Regional cortical thinning associated with detectable levels of HIV DNA.
- Author(s): Kallianpur, Kalpana J
- Kirk, Gregory R
- Sailasuta, Napapon
- Valcour, Victor
- Shiramizu, Bruce
- Nakamoto, Beau K
- Shikuma, Cecilia
- et al.
Published Web Locationhttp://0.0.0.0/19/cercor.bhr285.full.pdf+html
High levels of human immunodeficiency virus (HIV) DNA in peripheral blood mononuclear cells (PBMCs), and specifically within CD14+ blood monocytes, have been found in HIV-infected individuals with neurocognitive impairment and dementia. The failure of highly active antiretroviral therapy (HAART) to eliminate cognitive dysfunction in HIV may be secondary to persistence of HIV-infected PBMCs which cross the blood-brain barrier, leading to perivascular inflammation and neuronal injury.
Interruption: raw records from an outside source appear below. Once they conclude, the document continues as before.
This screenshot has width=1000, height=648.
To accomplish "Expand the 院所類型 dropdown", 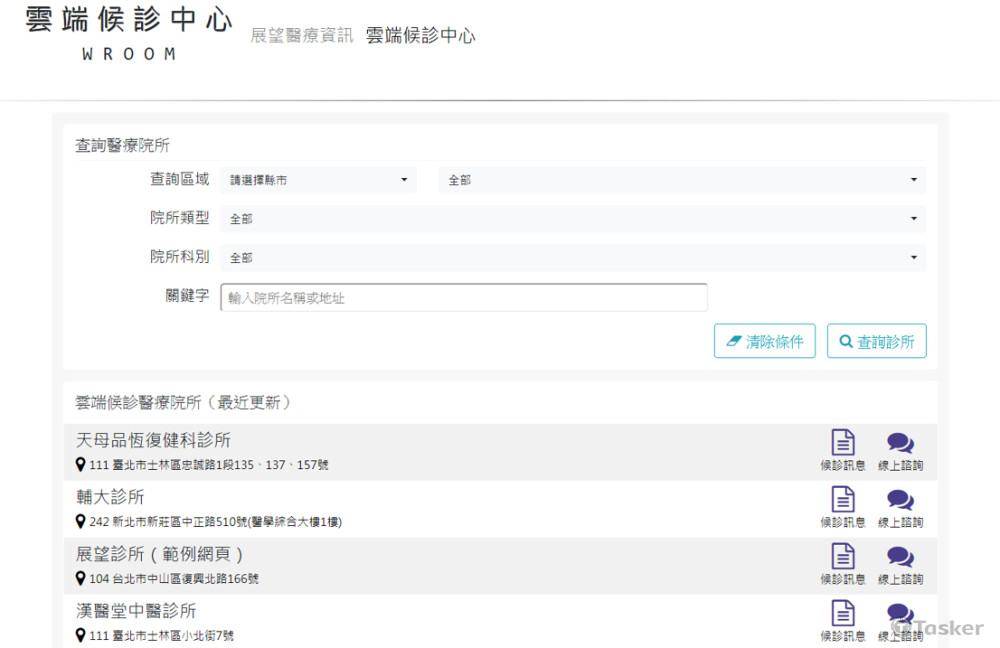I will click(x=573, y=219).
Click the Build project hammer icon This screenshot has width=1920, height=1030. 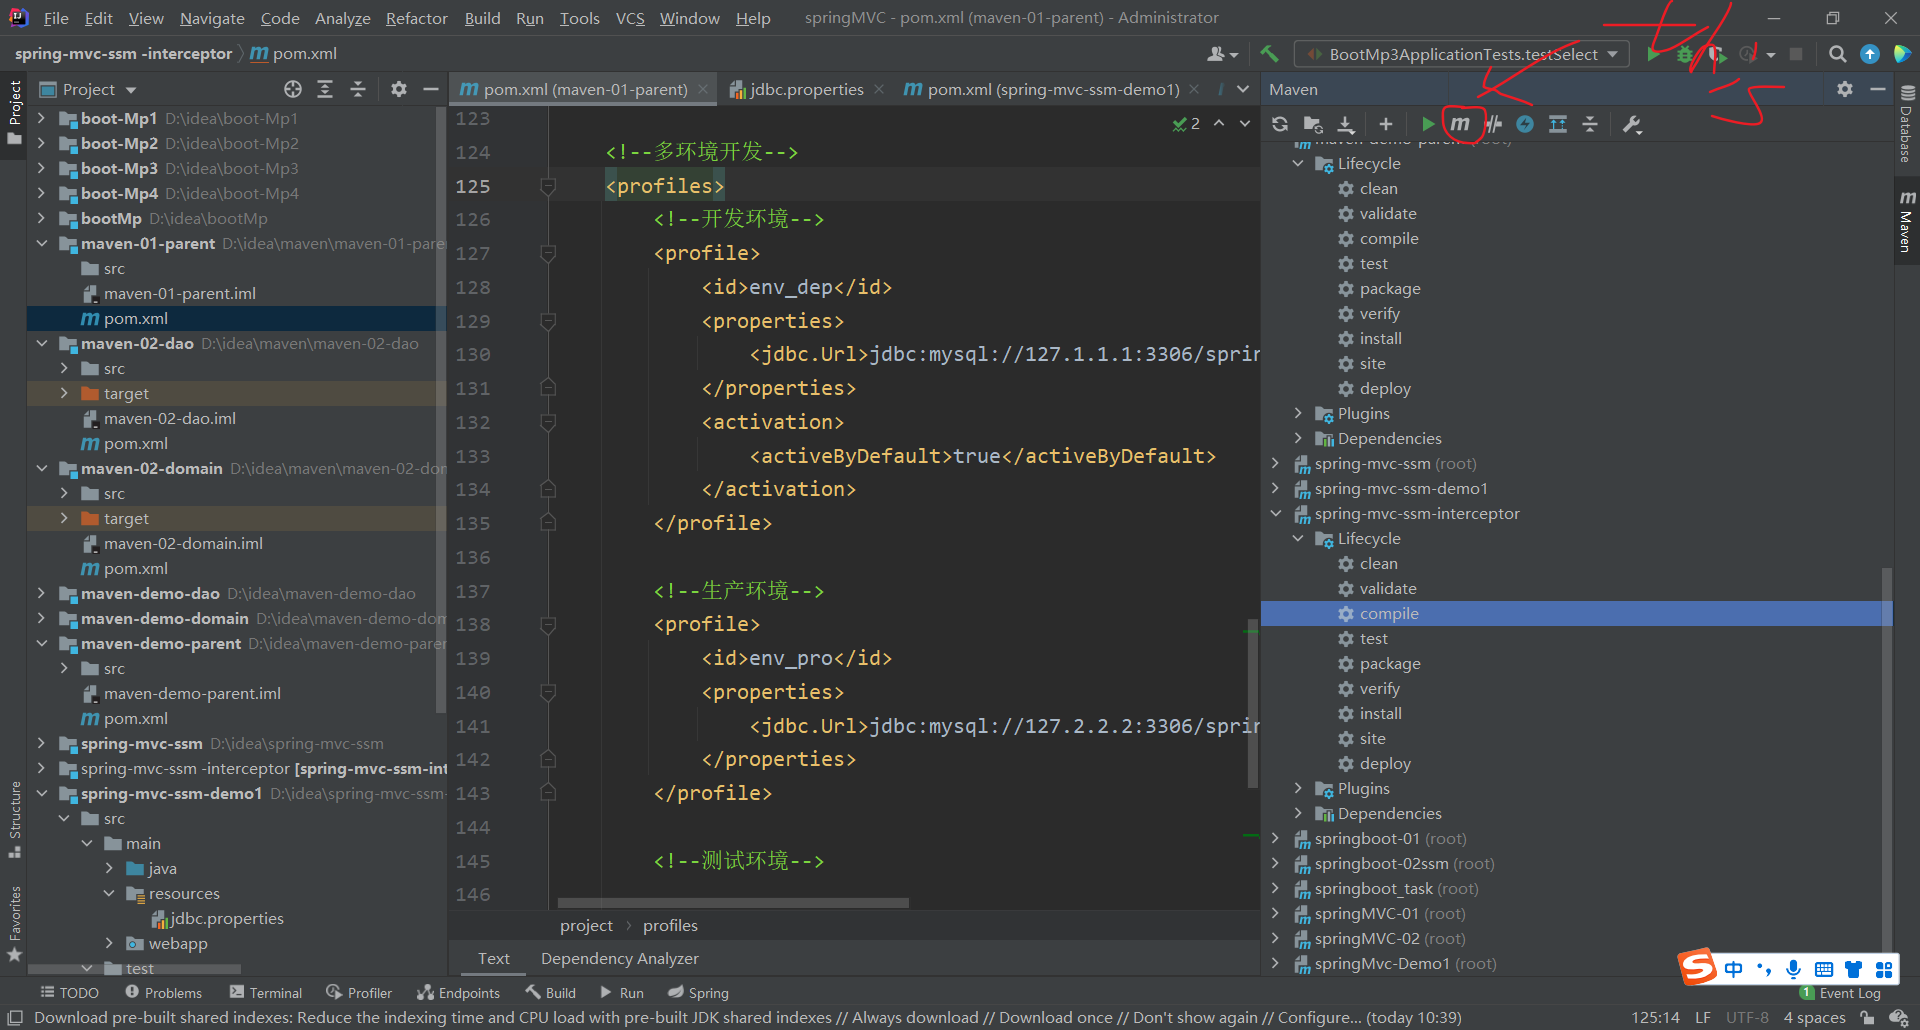click(x=1269, y=54)
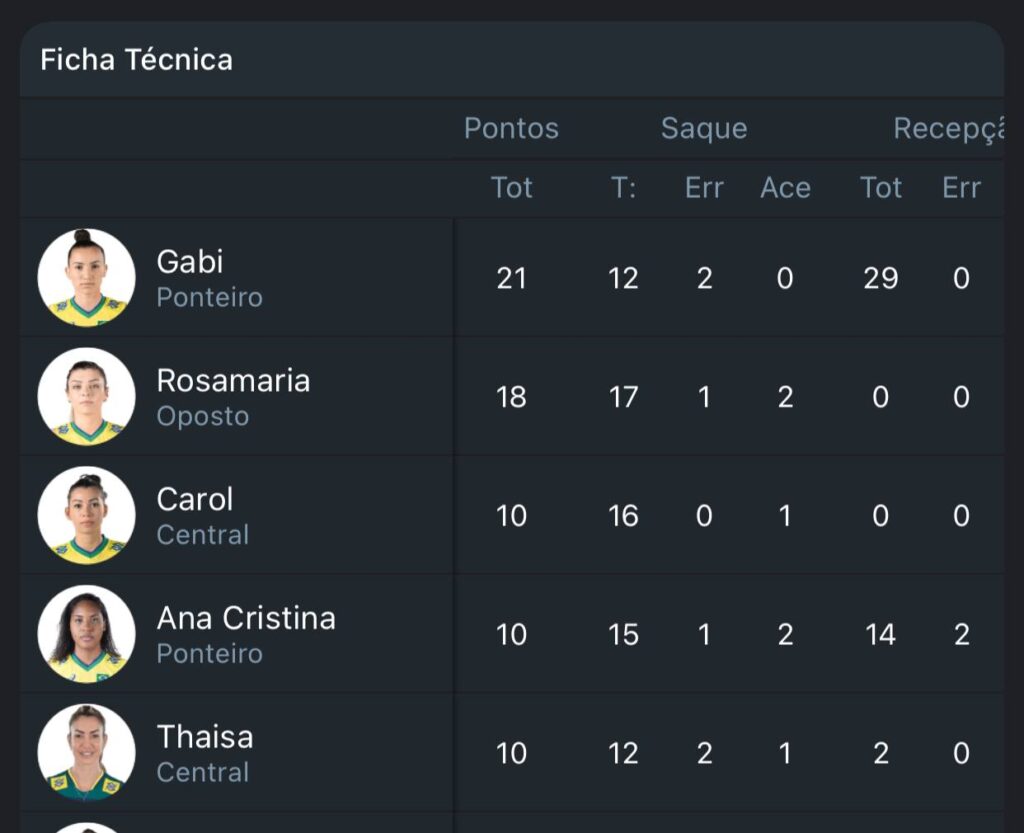Click the Saque T: column header

click(623, 188)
This study assessed brain cortical thickness relative to HIV DNA levels and identified, we believe for the first time, a neuroimaging correlate of detectable PBMC HIV DNA in subjects with undetectable HIV RNA. Cortical thickness was compared between age- and education-matched groups of older (>40 years) HIV-seropositive subjects on HAART who had detectable (N = 9) and undetectable (N = 10) PBMC HIV DNA. Statistical testing revealed highly significant (P < 0.001) cortical thinning associated with detectable HIV DNA. The largest regions affected were in bilateral insula, orbitofrontal and temporal cortices, right superior frontal cortex, and right caudal anterior cingulate. Cortical thinning correlated significantly with a measure of psychomotor speed. The areas of reduced cortical thickness are key nodes in cognitive and emotional processing networks and may be etiologically important in HIV-related neurological deficits.